Personal information
- Full name: Delaney Matriano
- Date of birth: May 20, 2004 (age 22)
- Height: 5 ft 7 in (1.70 m)
- Position: Defensive midfielder

Team information
- Current team: BK Häcken
- Number: 5

Youth career
- Cleveland FC
- 2018–2021: Willoughby South Rebels

College career
- Years: Team / Apps / (Gls)
- 2022–2025: Notre Dame Fighting Irish / 77 / (5)

Senior career*
- Years: Team / Apps / (Gls)
- 2020–2021: Cleveland Ambassadors / – / (–)
- 2026–: BK Häcken / 18 / (2)

= Laney Egbuka =

American soccer player (born 2004)

Delaney Egbuka (born May 20, 2004) is an American professional soccer player who plays as a defensive midfielder for Damallsvenskan club BK Häcken. She played college soccer for the Notre Dame Fighting Irish.

==Early life==

Egbuka grew up in Willoughby, Ohio. She attended South High School in Willoughby, where she played soccer, basketball, and softball. She played club soccer for Cleveland FC, leading the team to the USYS under-15 national title in 2018. She also played for the Cleveland Ambassadors in the Women's Premier Soccer League (WPSL). She committed to play college soccer for the Notre Dame Fighting Irish in her senior year.

==College career==
Egbuka was an immediate starter for the Notre Dame Fighting Irish in 2022, one of two freshman starters alongside defender Leah Klenke. She helped the Irish place third in the Atlantic Coast Conference (ACC) and earn a one seed in the NCAA tournament, where she scored a goal on the way to the quarterfinals. She helped the team finish ACC runners-up as a sophomore in 2023. She led the team in minutes played in her junior year in 2024, serving as team captain and reaching the NCAA tournament quarterfinals. She recorded career highs with 3 goals and 8 assists in her senior year in 2025. She helped the Irish finish second in the ACC standings and reach a program first ACC tournament final. Notre Dame earned the overall top seed in the NCAA tournament but were upset in the second round. She played in 77 games, starting 72, and scored 5 goals over four seasons in South Bend.

==Club career==
Swedish champions BK Häcken announced on February 6, 2026, that they had signed Egbuka to her first professional contract on a three-year deal. She made her professional debut two weeks later, coming on as a first-half injury substitute for Helena Sampaio in a 4–1 win over Breiðablik in the second leg of the UEFA Women's Europa Cup quarterfinals. She made her first professional start on March 11, playing the full 90 minutes in a 3–0 win over Linköping in the Swedish Women's Cup. On May 1, she spelled club captain Anna Anvegård for the last minutes of the Europa Cup final against Hammarby, helping Häcken win the second leg 3–2 (aggregate 4–2) to become the inaugural champions of the competition.

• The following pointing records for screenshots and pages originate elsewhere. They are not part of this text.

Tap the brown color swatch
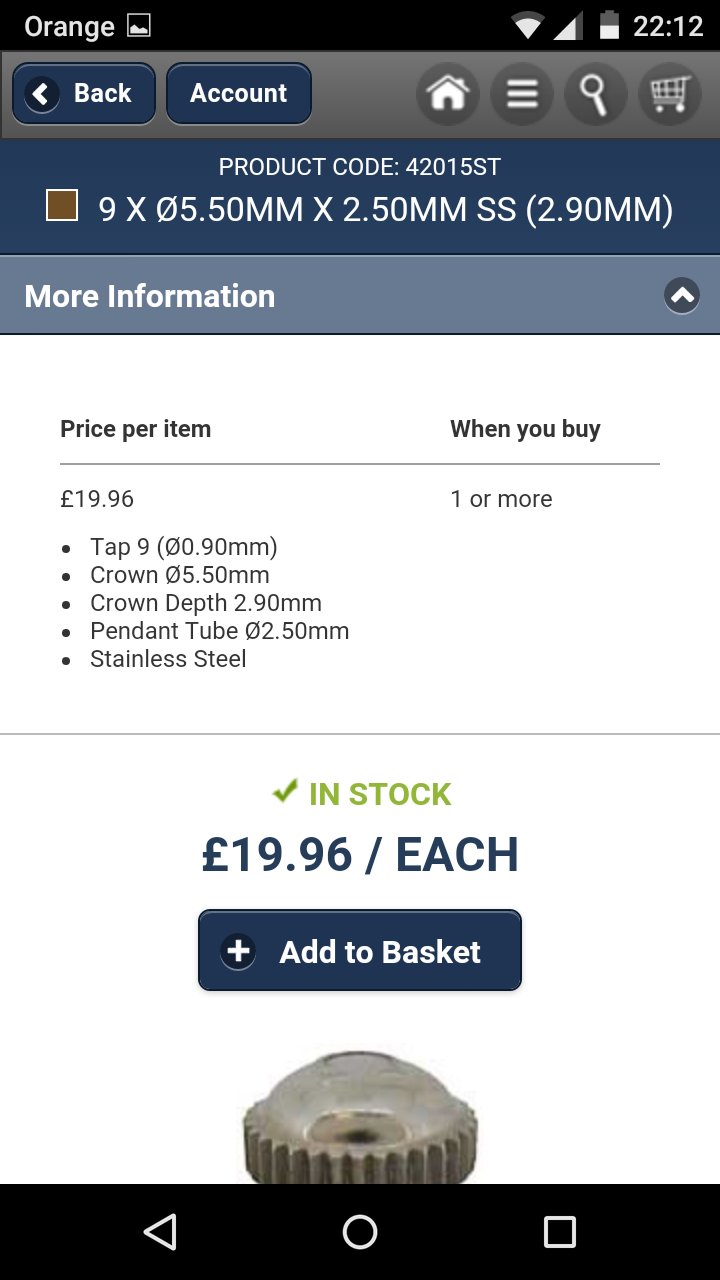This screenshot has height=1280, width=720. (62, 206)
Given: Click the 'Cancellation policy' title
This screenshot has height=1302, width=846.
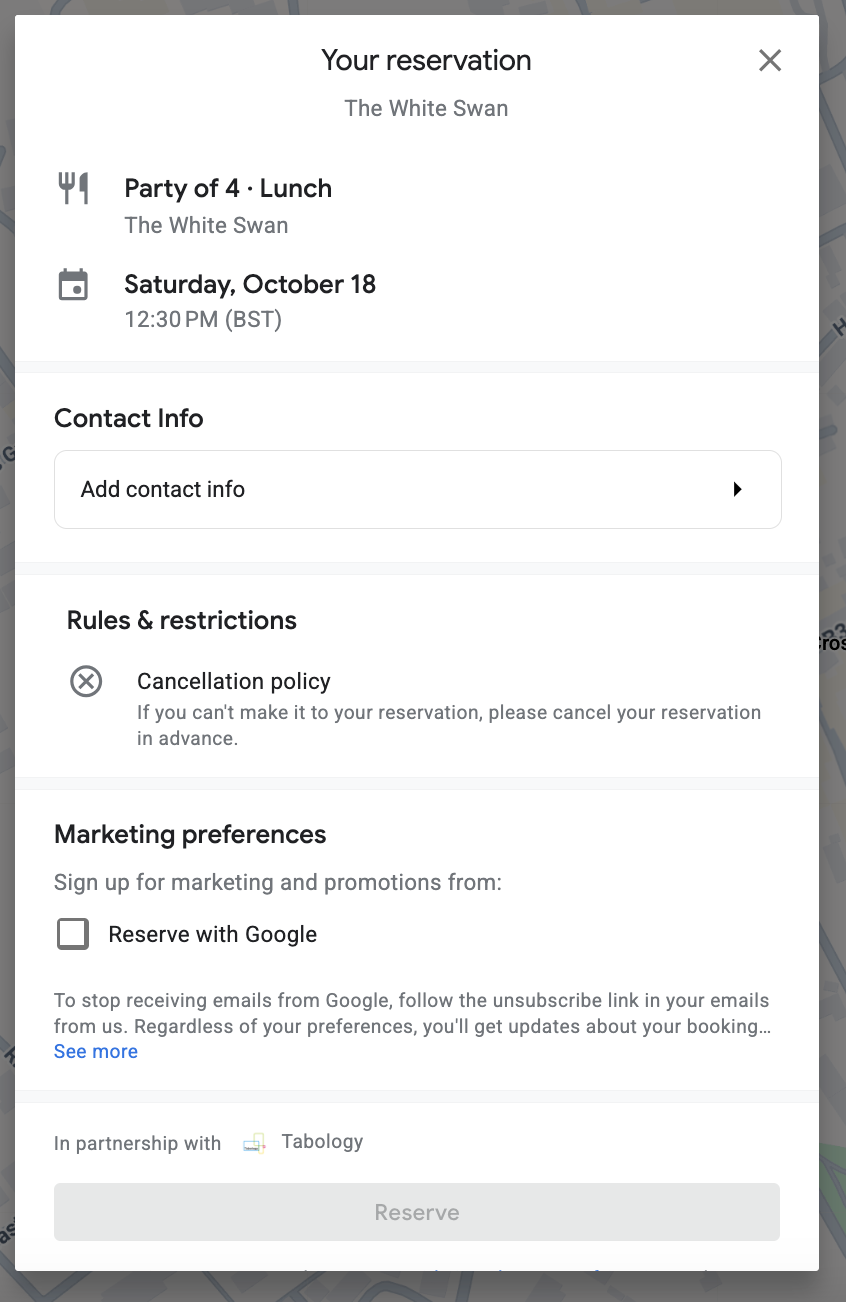Looking at the screenshot, I should pos(234,681).
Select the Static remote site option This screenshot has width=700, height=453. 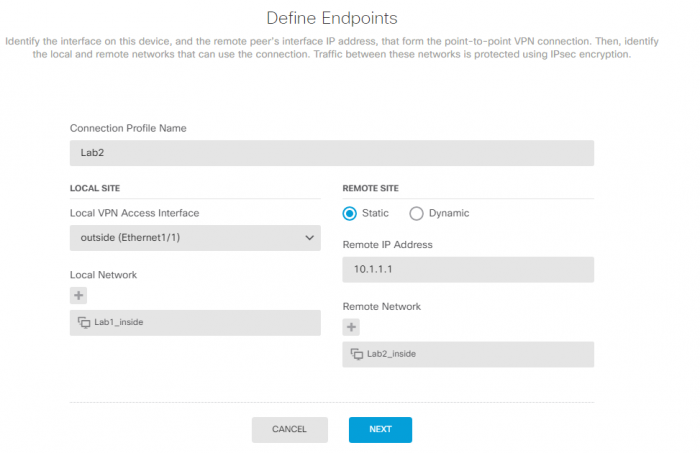[x=350, y=213]
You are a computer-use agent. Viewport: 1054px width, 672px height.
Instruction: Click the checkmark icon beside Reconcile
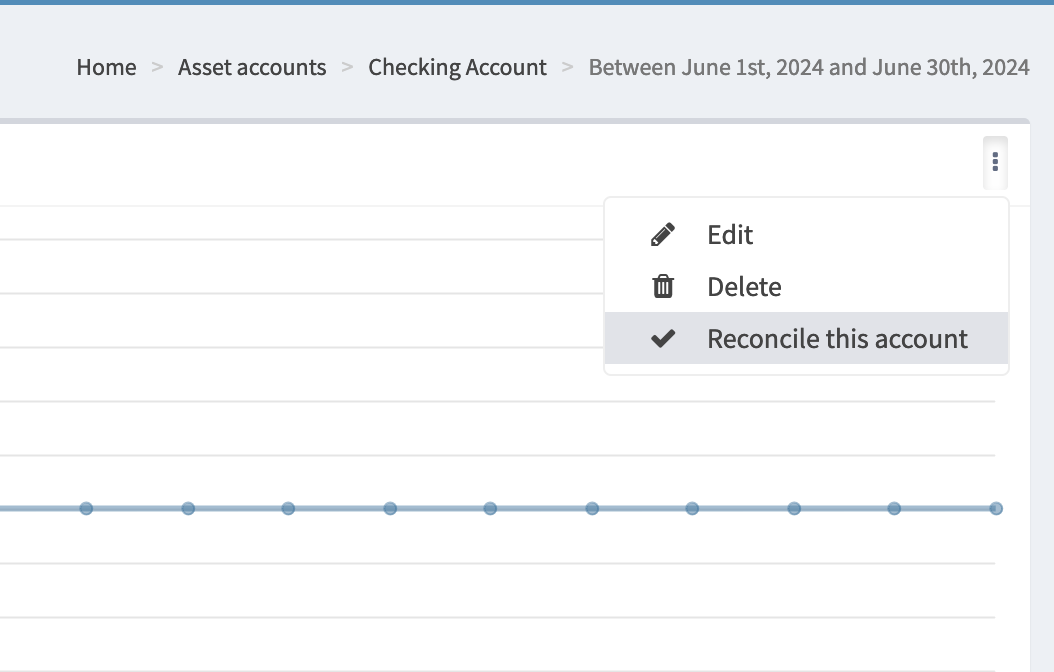pos(662,339)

On August 9, 2026, Egbuka scored her first professional goal in a 4–1 league victory over Piteå. She made her UEFA Women's Champions League debut on September 22, starting in a 1–0 loss to Italian club Inter Milan.

==International career==

Egbuka was called into training camps with the United States under-14 team in 2018 and the under-18/under-19 and under-20 teams in 2023.

==Personal life==

Egbuka got engaged to football player Emeka Egbuka in January 2026. The couple married on July 3, 2026.